● **YOUR OBJECTIVE**
Please retype all of the following entries exactly.

[Data extracted from a collection]
◇ ◇ ◇ ◇ ◇
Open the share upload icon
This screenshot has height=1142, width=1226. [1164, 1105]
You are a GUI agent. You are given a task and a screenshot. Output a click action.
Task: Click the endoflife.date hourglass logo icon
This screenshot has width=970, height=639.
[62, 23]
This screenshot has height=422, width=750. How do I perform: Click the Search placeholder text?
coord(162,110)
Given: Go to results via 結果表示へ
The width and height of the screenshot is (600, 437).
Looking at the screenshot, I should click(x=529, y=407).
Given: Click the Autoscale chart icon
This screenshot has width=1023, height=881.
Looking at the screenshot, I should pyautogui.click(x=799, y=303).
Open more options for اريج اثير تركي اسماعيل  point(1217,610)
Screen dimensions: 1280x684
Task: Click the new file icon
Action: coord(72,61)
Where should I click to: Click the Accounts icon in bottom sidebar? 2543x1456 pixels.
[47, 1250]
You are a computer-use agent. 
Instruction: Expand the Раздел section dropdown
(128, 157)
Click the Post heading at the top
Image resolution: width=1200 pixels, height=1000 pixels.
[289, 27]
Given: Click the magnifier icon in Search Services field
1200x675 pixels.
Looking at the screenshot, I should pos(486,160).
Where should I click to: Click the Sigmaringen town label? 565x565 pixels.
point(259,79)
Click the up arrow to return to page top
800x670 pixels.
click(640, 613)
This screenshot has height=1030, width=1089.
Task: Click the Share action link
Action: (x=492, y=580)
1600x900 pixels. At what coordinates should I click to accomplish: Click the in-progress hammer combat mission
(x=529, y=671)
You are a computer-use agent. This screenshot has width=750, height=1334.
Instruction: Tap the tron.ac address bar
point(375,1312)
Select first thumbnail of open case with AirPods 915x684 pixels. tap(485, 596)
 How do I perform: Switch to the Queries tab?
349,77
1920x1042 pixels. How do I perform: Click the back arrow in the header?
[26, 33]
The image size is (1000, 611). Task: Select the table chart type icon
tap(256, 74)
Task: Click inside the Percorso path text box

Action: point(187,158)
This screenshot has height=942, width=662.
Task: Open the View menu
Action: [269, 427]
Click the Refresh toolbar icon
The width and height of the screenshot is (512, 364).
◇ ◇ ◇ ◇ ◇
● **TASK RESULT**
Open the share upload icon
This screenshot has height=1142, width=1226. [1164, 1105]
You are a GUI agent. You are given a task and a screenshot. Output a click action.
Task: Click the endoflife.date hourglass logo icon
This screenshot has width=970, height=639.
[62, 23]
This screenshot has height=422, width=750. How do I perform: Click the Search placeholder text?
coord(162,110)
Given: Go to results via 結果表示へ
The width and height of the screenshot is (600, 437).
Looking at the screenshot, I should click(x=529, y=407).
Given: Click the Autoscale chart icon
This screenshot has width=1023, height=881.
Looking at the screenshot, I should pyautogui.click(x=799, y=303).
Open more options for اريج اثير تركي اسماعيل  point(1217,610)
Screen dimensions: 1280x684
Task: Click the new file icon
Action: coord(72,61)
Where should I click to: Click the Accounts icon in bottom sidebar? 2543x1456 pixels.
[47, 1250]
You are a computer-use agent. 
Instruction: Expand the Раздел section dropdown
(128, 157)
Click the Post heading at the top
Image resolution: width=1200 pixels, height=1000 pixels.
[289, 27]
Given: Click the magnifier icon in Search Services field
1200x675 pixels.
Looking at the screenshot, I should pos(486,160).
Where should I click to: Click the Sigmaringen town label? 565x565 pixels.
point(259,79)
Click the up arrow to return to page top
800x670 pixels.
click(640, 613)
This screenshot has height=1030, width=1089.
Task: Click the Share action link
Action: (x=492, y=580)
1600x900 pixels. At what coordinates should I click to accomplish: Click the in-progress hammer combat mission
(x=529, y=671)
You are a computer-use agent. This screenshot has width=750, height=1334.
Instruction: Tap the tron.ac address bar
point(375,1312)
Select first thumbnail of open case with AirPods 915x684 pixels. tap(485, 596)
 How do I perform: Switch to the Queries tab?
349,77
1920x1042 pixels. How do I perform: Click the back arrow in the header?
[26, 33]
The image size is (1000, 611). Task: Select the table chart type icon
tap(256, 74)
Task: Click inside the Percorso path text box

Action: point(187,158)
This screenshot has height=942, width=662.
Task: Open the View menu
Action: [269, 427]
Click the Refresh toolbar icon
The width and height of the screenshot is (512, 364).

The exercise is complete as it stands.